### 抜粋

_ _ _ _ _

米国関連

バイデン大統領、G7でウクライナ人パイロットの訓練を支援すると表明

CNNは政府高官の話を引用して「バイデン大統領が『F-16を含む第4世代戦闘機でウクライナ人パイロットを訓練する同盟国の取り組みを米国が支援する』とG7の首脳に伝えた」と報じており、欧州で行われる訓練に人員を派遣するらしい。

参考:Biden tells G7 allies the US will support joint F-16 training effort for Ukrainians

欧米当局者は交渉のテーブルにつくだろうと思われるが、どうやって提供する機体と資金を捻出するのかに注目が集まる

バイデン大統領はウクライナに対する西側戦闘機提供に消極的で「F-16が必要だとは思わない」と主張しているものの、CNNは18日「バイデン政権はNATO加盟国に対してウクライナへのF-16移転を許可する意向を伝えたが、まだ同盟国から移転に関連した承認手続きを要請されたことはなく、これを審査する国務省のスタッフも承認手続きの仕事に取り掛かるよう指示されていない」と指摘していたが、CNNは19日「バイデン大統領が『F-16を含む第4世代戦闘機でウクライナ人パイロットを訓練する同盟国の取り組みを米国が支援する』とG7の首脳に伝えた」と報じている。

出典:U.S. Air Force photo by Master Sgt. Tristan McIntire

政府高官はCNNに対して「この訓練は国内ではなく欧州で行われ、米国も人員を派遣してウクライナ人パイロットの訓練に参加することになり、今後数ヶ月間に渡って行われる訓練と平行して『ウクライナに戦闘機を提供する時期』『ウクライナに提供する戦闘機の数』『実際に誰が戦闘機をウクライナに提供するのか』を決定する」と述べており、欧米当局者はウクライナに「F-16を含む第4世代戦闘機」を提供するためテーブルにつくのだろう。

管理人的に興味深い点は「ウクライナ人パイロットに対する訓練の機種を「F-16」に限定するのではなく「F-16を含む第4世代戦闘機」と表現しているところで、これは英国主導の連合体が訓練や提供機種を「F-16」に限定して「誰が機体を提供するのかという問題の矛先を米国に向ける・巻き込む政治的意図の否定」かもしれない。

出典:Trevor Hannant / CC BY-SA 2.0

ウクライナ空軍が希望している戦闘機は西側製で「F-16の入手が難しいならラファールやグリペンでもいい」と述べており、欧州諸国は「戦闘機提供に賛成でも機体の提供には応じたくない」と考えている可能性が高く、英国は「タイフーンを提供するつもりはない」と、ベルギーは「提供できるF-16を持っていない」と、ポーランドは「F-16の提供は難しい」と、フィンランドは「代替戦闘機の供給が約束されるか、F-35Aで更新するまでF/A-18は手放せない」と、スウェーデンは「グリペンに余剰分はなく提供は不可能」と主張している。

_ _ _ _ _

### 取り組む問題
**1)** 抜粋をもとに、次の問いにそれぞれ答えてください。
(a) 政府高官によると、ウクライナ人パイロットの訓練はどこで行われますか。
(b) CNNが、バイデン政権がNATO加盟国にF-16移転を許可する意向を伝えたと指摘したのは何日ですか。
(c) ベルギーは何と主張していますか。
**2)** 抜粋の「政府高官はCNNに対して「こ」から「ためテーブルにつくのだろう。」までをすべて、一字も変えずに打ち直してください。
**3)** 次の各文が抜粋の内容と合っているかを「はい」か「いいえ」で答え、判断の決め手となる抜粋の語句をそのまま引用してください。
(a) スウェーデンは、グリペンに余剰分があると主張している。
(b) ウクライナ空軍は、F-16の入手が難しければラファールやグリペンでもよいと述べている。
(c) 訓練は今後数ヶ月間に渡って行われる。
抜粋に書かれている内容だけを根拠にしてください。

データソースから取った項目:
_ _ _ _ _

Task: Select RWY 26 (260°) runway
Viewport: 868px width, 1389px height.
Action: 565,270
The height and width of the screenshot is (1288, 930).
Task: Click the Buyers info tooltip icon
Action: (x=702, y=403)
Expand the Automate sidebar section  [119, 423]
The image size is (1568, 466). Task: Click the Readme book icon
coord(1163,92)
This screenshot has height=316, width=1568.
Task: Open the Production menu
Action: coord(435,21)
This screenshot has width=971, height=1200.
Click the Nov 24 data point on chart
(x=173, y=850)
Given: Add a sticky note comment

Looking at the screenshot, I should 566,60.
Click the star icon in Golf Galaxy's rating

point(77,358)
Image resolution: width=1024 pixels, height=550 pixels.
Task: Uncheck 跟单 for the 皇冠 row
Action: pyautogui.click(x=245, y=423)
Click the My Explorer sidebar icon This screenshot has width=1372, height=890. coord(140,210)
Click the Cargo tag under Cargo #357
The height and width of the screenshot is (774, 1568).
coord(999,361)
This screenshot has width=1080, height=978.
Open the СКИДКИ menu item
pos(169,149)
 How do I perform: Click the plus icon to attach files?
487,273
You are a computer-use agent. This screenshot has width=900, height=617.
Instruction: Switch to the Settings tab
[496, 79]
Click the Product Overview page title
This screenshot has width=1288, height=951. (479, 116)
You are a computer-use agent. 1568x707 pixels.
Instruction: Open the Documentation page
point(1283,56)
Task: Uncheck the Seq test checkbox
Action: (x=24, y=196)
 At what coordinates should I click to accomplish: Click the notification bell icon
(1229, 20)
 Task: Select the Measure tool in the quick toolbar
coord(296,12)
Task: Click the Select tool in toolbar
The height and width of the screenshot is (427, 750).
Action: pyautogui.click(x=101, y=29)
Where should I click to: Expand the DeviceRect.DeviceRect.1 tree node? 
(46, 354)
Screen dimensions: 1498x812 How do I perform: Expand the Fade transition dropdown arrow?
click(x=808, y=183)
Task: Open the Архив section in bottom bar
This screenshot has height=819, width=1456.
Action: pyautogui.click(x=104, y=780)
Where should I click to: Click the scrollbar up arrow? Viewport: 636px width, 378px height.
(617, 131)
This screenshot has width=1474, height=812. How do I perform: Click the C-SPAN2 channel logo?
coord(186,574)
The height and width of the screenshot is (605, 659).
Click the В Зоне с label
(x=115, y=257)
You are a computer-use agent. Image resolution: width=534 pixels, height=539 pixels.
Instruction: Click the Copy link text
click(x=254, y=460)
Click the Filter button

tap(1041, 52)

_ _ _ _ _

### 解答一覧
**1)**
(a) 欧州です。
(b) 18日です。
(c) 「提供できるF-16を持っていない」と主張しています。

**2)**
政府高官はCNNに対して「この訓練は国内ではなく欧州で行われ、米国も人員を派遣してウクライナ人パイロットの訓練に参加することになり、今後数ヶ月間に渡って行われる訓練と平行して『ウクライナに戦闘機を提供する時期』『ウクライナに提供する戦闘機の数』『実際に誰が戦闘機をウクライナに提供するのか』を決定する」と述べており、欧米当局者はウクライナに「F-16を含む第4世代戦闘機」を提供するためテーブルにつくのだろう。

**3)**
(a) いいえ。「グリペンに余剰分はなく提供は不可能」
(b) はい。「F-16の入手が難しいならラファールやグリペンでもいい」
(c) はい。「今後数ヶ月間に渡って行われる訓練」